AlphaTransit: 学习设计城市级公交路线

摘要

设计公交网络需要大量连续的线路延伸决策，但这些决策的质量往往只有在完整网络构建完成后方能显现。这种延迟反馈的挑战正是公交线路网络设计问题（TRNDP）的核心所在——线路间的相互作用可能具有欺骗性：看似局部有益的延伸可能造成换乘瓶颈、产生冗余重叠或降低整体通行能力。为在延迟模拟器反馈下指导线路构建，我们提出AlphaTransit——一种面向城市规模公交网络设计的搜索式规划框架。AlphaTransit将蒙特卡洛树搜索（MCTS）与神经策略-价值网络相结合：策略网络负责提出线路延伸方案，价值网络评估下游设计质量，搜索机制则利用这些预测来优化每个决策。这种设计使得线路构建过程中无需在搜索树内运行模拟器rollout即可实现决策时前瞻。我们在布卢明顿TRNDP新基准上（基于真实道路拓扑与人口普查需求数据）评估了AlphaTransit在混合及全公交需求场景下的表现。在布卢明顿网络中，AlphaTransit在两种需求场景下均实现了最高服务率，分别达到54.6%和82.1%。
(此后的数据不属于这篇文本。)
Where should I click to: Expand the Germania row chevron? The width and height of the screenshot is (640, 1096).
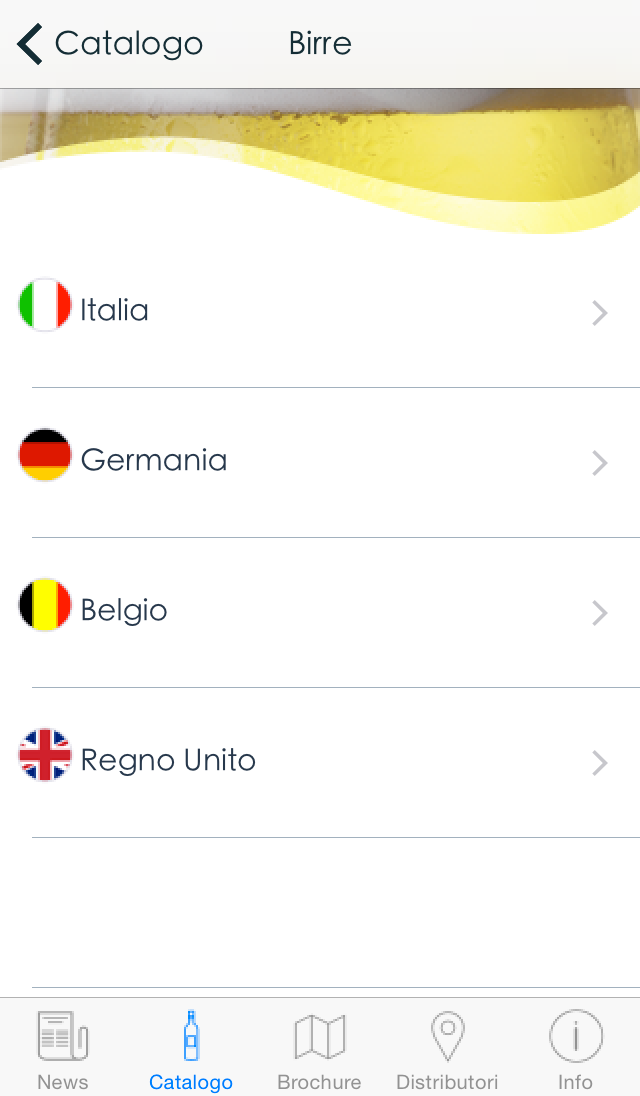pos(600,463)
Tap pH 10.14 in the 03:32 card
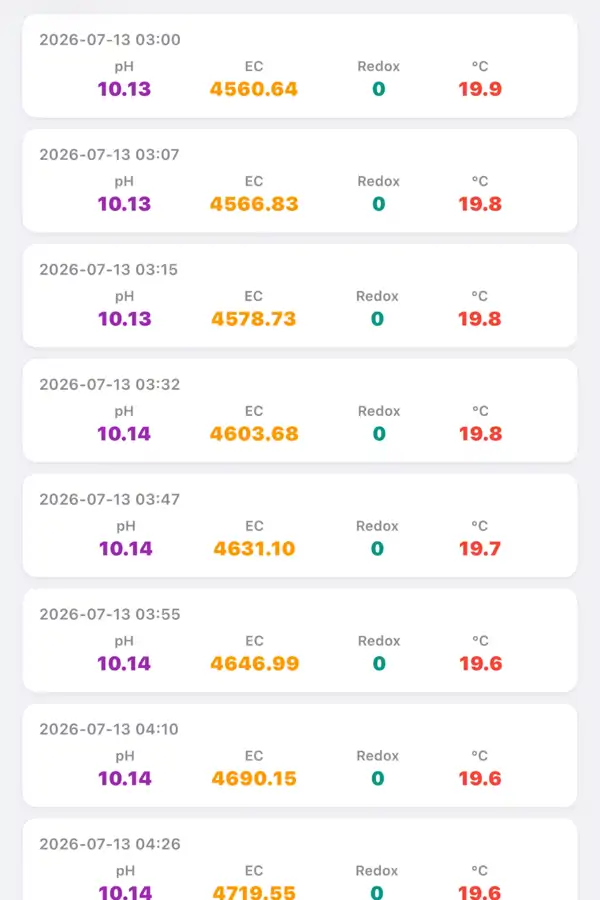The height and width of the screenshot is (900, 600). tap(124, 433)
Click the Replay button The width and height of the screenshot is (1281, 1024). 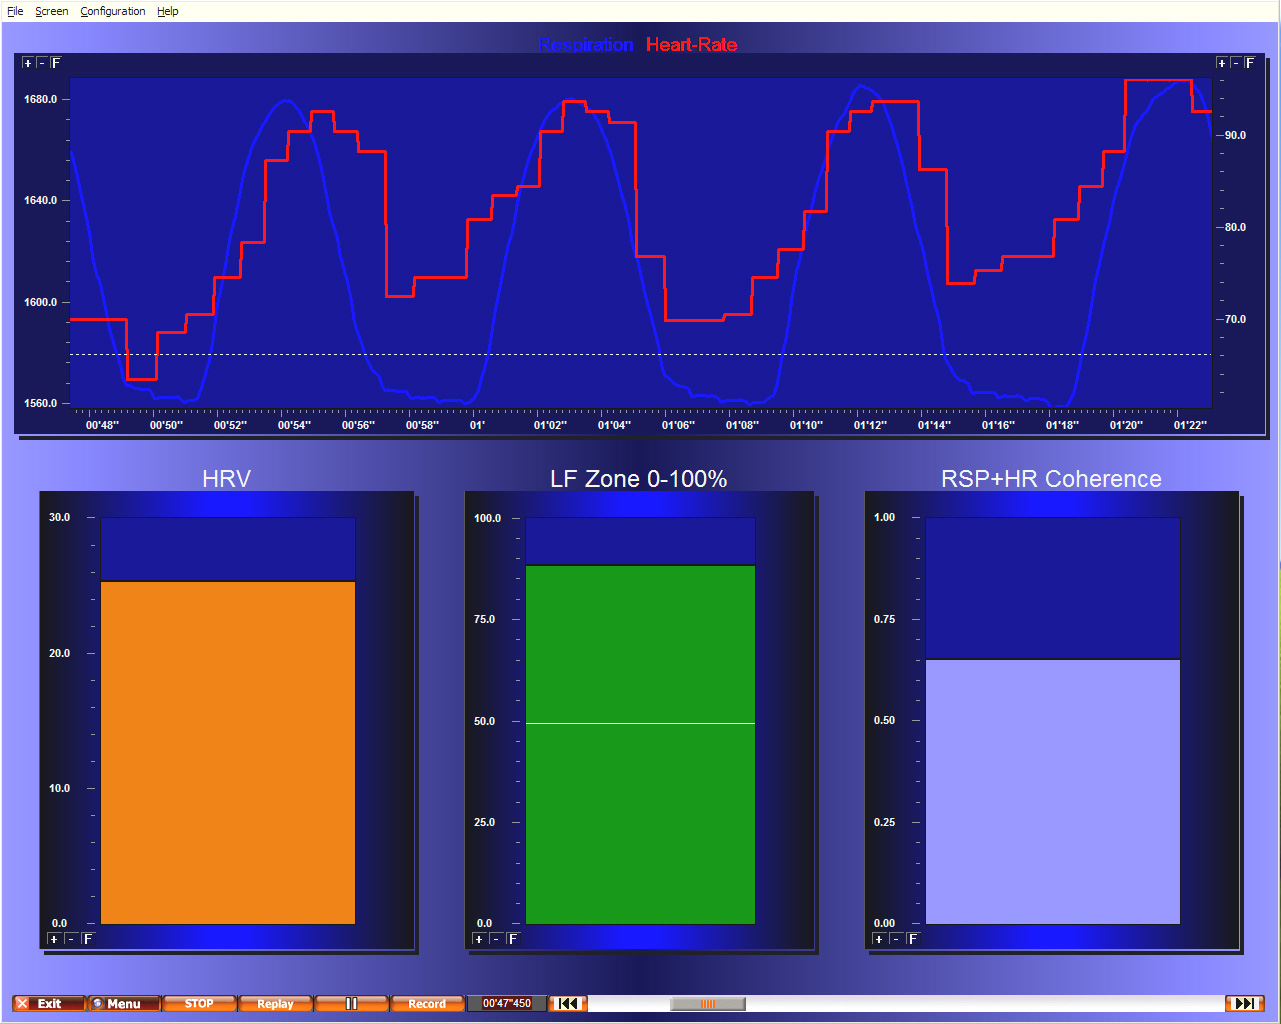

相较于无搜索的强化学习方法，服务率分别提升9.9%和11.4%；相较于无学习引导的MCTS方法，服务率分别提升2.5%和11.2%。结果表明，将学习引导与MCTS相结合对于公交网络设计而言，比单独使用任一方法更为有效。我们的代码与数据已开源至https://github.com/poudel-bibek/AlphaTransit。

English

Designing a transit network requires many sequential route extension decisions, but their quality is often visible only after the full network is assembled. This delayed-feedback challenge lies at the heart of the Transit Route Network Design Problem (TRNDP), where route interactions can be deceptive: an extension that appears useful locally can create transfer bottlenecks, produce redundant overlap, or reduce overall throughput. To guide route construction under delayed simulator feedback, we introduce AlphaTransit, a search-based planning framework for cityscale bus network design. AlphaTransit couples Monte Carlo Tree Search (MCTS) with a neural policy-value network: the policy proposes route extensions, the value estimates downstream design quality, and search uses these predictions to refine each decision. This provides decision-time lookahead during route construction without running simulator rollouts inside the search tree. We evaluate AlphaTransit on a new Bloomington TRNDP benchmark with realistic road topology and censusderived demand, under mixed and full transit demand settings. In the Bloomington network, AlphaTransit attains the highest service rate in both demand settings, reaching 54.6% and 82.1%, respectively. Relative to reinforcement learning without search, these correspond to 9.9% and 11.4% service rate gains; relative to MCTS without learned guidance, they correspond to 2.5% and 11.2% gains. These results suggest that coupling learned guidance with MCTS is more effective than using either approach alone for transit network design. Our code and data are publicly available in https://github.com/poudel-bibek/AlphaTransit.